Sunday, September 1, 2013

BoA showed why asset level transparency needed for RMBS deals

Bloomberg reported on how Bank of America included questionable mortgages in its RMBS deals in the run-up to the financial crisis.

BofA was able to do this because RMBS deals were and still are opaque.

Investing requires transparency.

Regular readers know that the investment process has three steps:

  1. Independent analysis of the data disclose to assess the risk of and value a security;
  2. Soliciting prices from Wall Street that it would be willing to buy/sell the security at; and
  3. Comparing Wall Street's prices with the result of the independent assessment to make buy/hold/sell investment decisions.
Without transparency, Step 1 of the investment process cannot be completed.

If the investment process cannot be completed, then the only thing that buyers or sellers of an opaque security are doing is gambling on the contents of a brown paper bag.

It is this simple fact that buyers were willing to blindly gamble on the contents of a brown paper bag that let BofA offload its questionable mortgages into a security.

Regular readers also know that the only way to encourage investors to come to the RMBS market is by providing observable event based reporting.  With observable event based reporting, any activity like a payment or delinquency involving the underlying collateral is reported before the beginning of the next business day.

Observable event based reporting is necessary so investors can know what they own or what they are buying.

Absent observable event based reporting, buyers and sellers of RMBS securities are simply gamblers.


Bank of America Corp.’s traders fought off efforts by the firm in 2007 to include risky Alt-A mortgages in a securitization.
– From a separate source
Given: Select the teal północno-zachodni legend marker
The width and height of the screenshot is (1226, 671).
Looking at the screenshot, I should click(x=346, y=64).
That wasn’t enough to spare investors from being cheated, according to the U.S. 
The Department of Justice accused the company in a lawsuit yesterday of misleading investors about the quality of loans tied to $850 million in mortgage-backed securities. 
The complaint chronicles friction among bank staff in 2007 and 2008 as they excluded risky Alt-A loans while leaving in wholesale debts once scorned as “toxic waste” by the firm’s then-chief. 
“None of these loans are suitable for a prime jumbo A-credit securitization,” one trader wrote in an e-mail, expressing discomfort with adding the low-documentation Alt-A debts to the pool. 
“Like a fat kid in dodgeball, these need to stay on the sidelines,” another trader wrote, according to the Justice Department’s complaint.